Convalescent Plasma Futile As Treatment For Critically Ill COVID-19 Patients
In the earliest days of the COVID-19 pandemic, the medical community turned to a century-old treatment: Take blood from recovered patients and give it to the sick. The hypothesis was that components in the so-called “convalescent plasma” that fought off the disease once could do it again, something that has worked in other diseases, such as Ebola.
Today, an international research team, which included University of Pittsburgh School of Medicine physician-scientists and UPMC patients, effectively put an end to that practice with a clinical trial that concluded convalescent plasma is “futile” as a COVID-19 treatment for most critically ill patients. The results are published in JAMA concurrent with presentation at the European Society of Intensive Care Medicine’s annual meeting.

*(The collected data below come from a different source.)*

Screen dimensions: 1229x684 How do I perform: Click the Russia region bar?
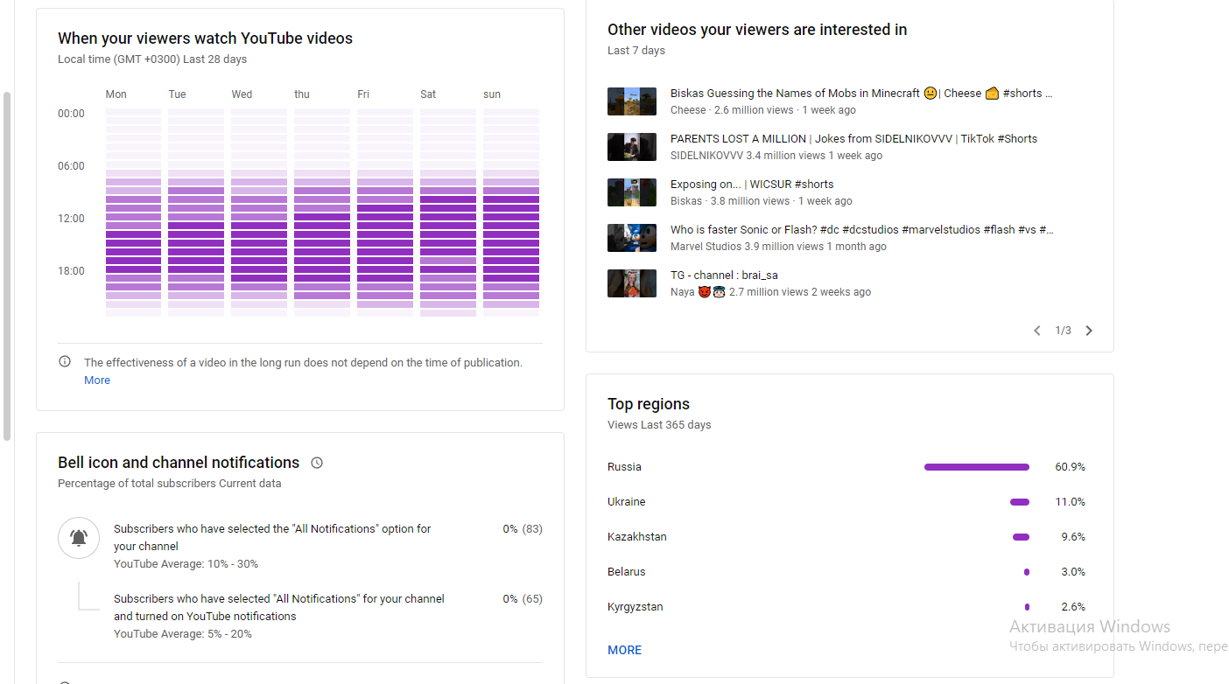click(977, 467)
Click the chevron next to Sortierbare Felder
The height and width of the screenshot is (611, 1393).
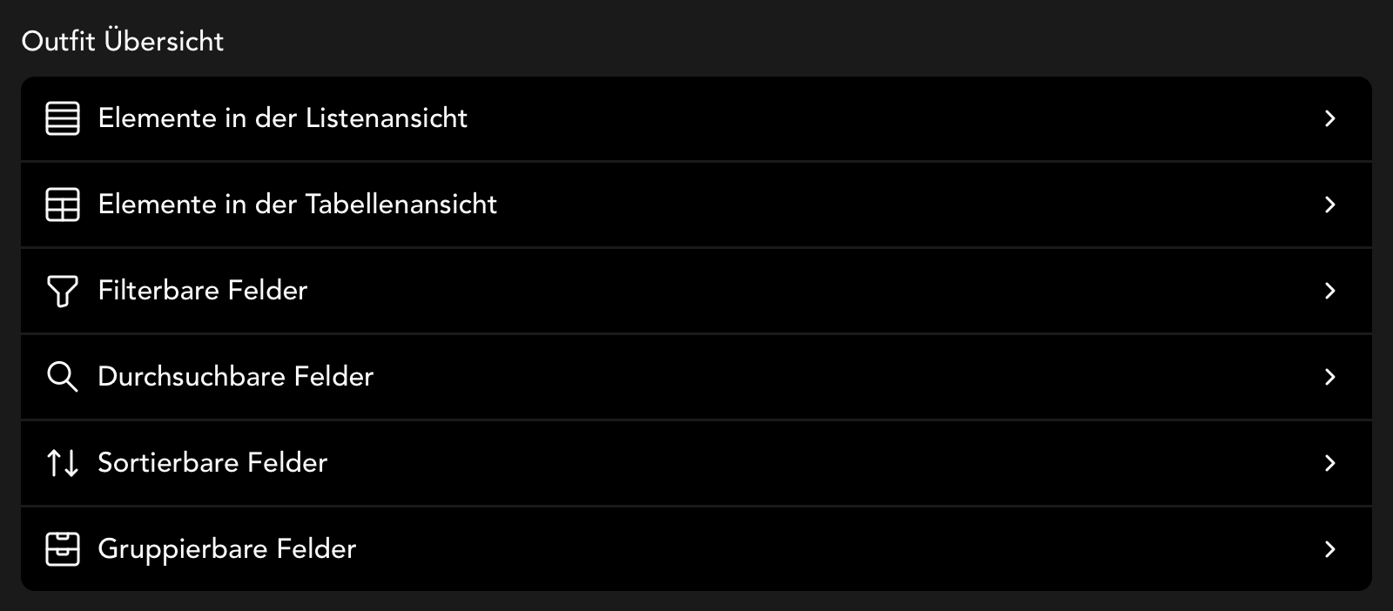coord(1329,463)
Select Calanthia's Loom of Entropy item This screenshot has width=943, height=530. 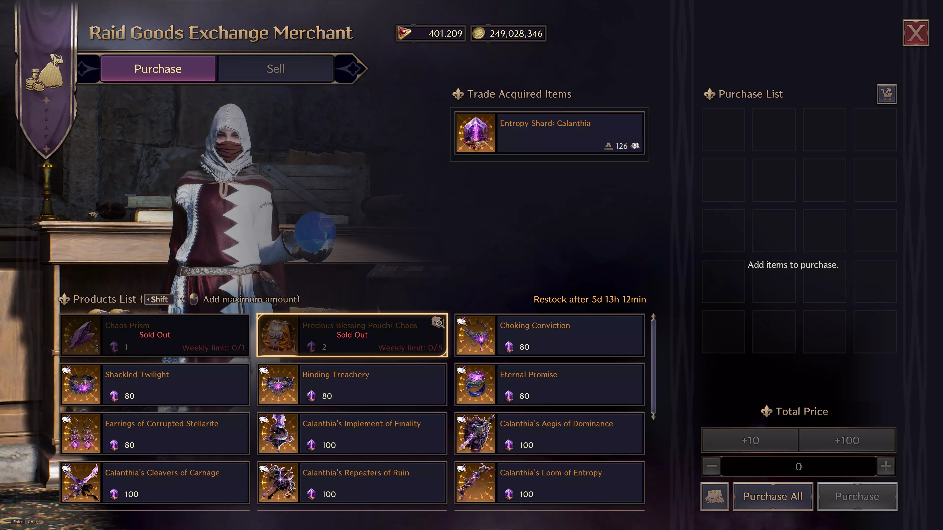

“There were biologically plausible reasons to turn to convalescent plasma early in the pandemic when hundreds of thousands of people were getting sick and treatments had yet to be discovered,” said co-lead author Bryan McVerry, M.D., associate professor of pulmonary, allergy and critical care medicine at Pitt and a UPMC intensivist. “Unfortunately, it was either being administered outside of clinical trials or in trials that weren’t focused on critically ill patients, slowing our ability to see if it actually worked. Finally, with these results, we can put an end to using convalescent plasma for our sickest COVID-19 patients and focus on treatments that we know work, as well as developing and testing better ones.”
The findings are the latest from REMAP-CAP (Randomised, Embedded, Multifactorial, Adaptive Platform Trial for Community-Acquired Pneumonia), which has enrolled thousands of patients in hundreds of hospitals around the world to quickly determine what COVID-19 treatments work best in which patients. To date, more than 400 UPMC patients have been enrolled. Among its discoveries, REMAP-CAP has shown that inexpensive steroids are effective in helping critically ill patients, while blood thinners help the moderately ill.
In the convalescent plasma trial, REMAP-CAP enrolled 2,011 adults hospitalized with severe COVID-19. They were randomized to either receive two units of convalescent plasma or no plasma and followed to see if the likelihood of surviving at least three weeks without needing organ support, such as a ventilator, differed based on whether they were treated or not.
The trial concluded for futility when enough data was collected to say with greater than 99% certainty that convalescent plasma did not help critically ill COVID-19 patients.
However, the results followed a slightly different pattern for the 126 patients who were immunocompromised. This group appeared to do slightly better with the convalescent plasma treatment compared to the standard treatment, but the number of patients was too small to make a definitive statement.
“It could be that patients with an impaired immune system, who are unable to mount an effective immune response, could still benefit from the antibodies present in blood plasma from COVID-recovered patients, especially early on in the illness,” said corresponding author Lise Estcourt, M.D., a associate professor of haematology and transfusion medicine at the Oxford University’s Radcliffe Department of Medicine and director of the U.K.’s National Health Service Blood and Transplant Clinical Trials Unit. “This is something that definitely warrants investigation.”
The researchers could not determine why convalescent plasma did not improve outcomes in most critically ill patients.
“We speculate that it could be a combination of too few high-quality antibodies in the plasma and these patients being too far along in their illness with a run-away inflammatory immune response for those antibodies to turn the tide,” said co-senior author Derek Angus, M.D., M.P.H., chief innovation officer at UPMC and chair of the Department of Critical Care Medicine at Pitt. “It is still possible that convalescent plasma helps people in earlier stages of illness, though it is likely not efficient to use given that monoclonal antibodies—which UPMC also is evaluating in our OPTIMISE-C19 adaptive trial—are such an effective treatment for early COVID-19.”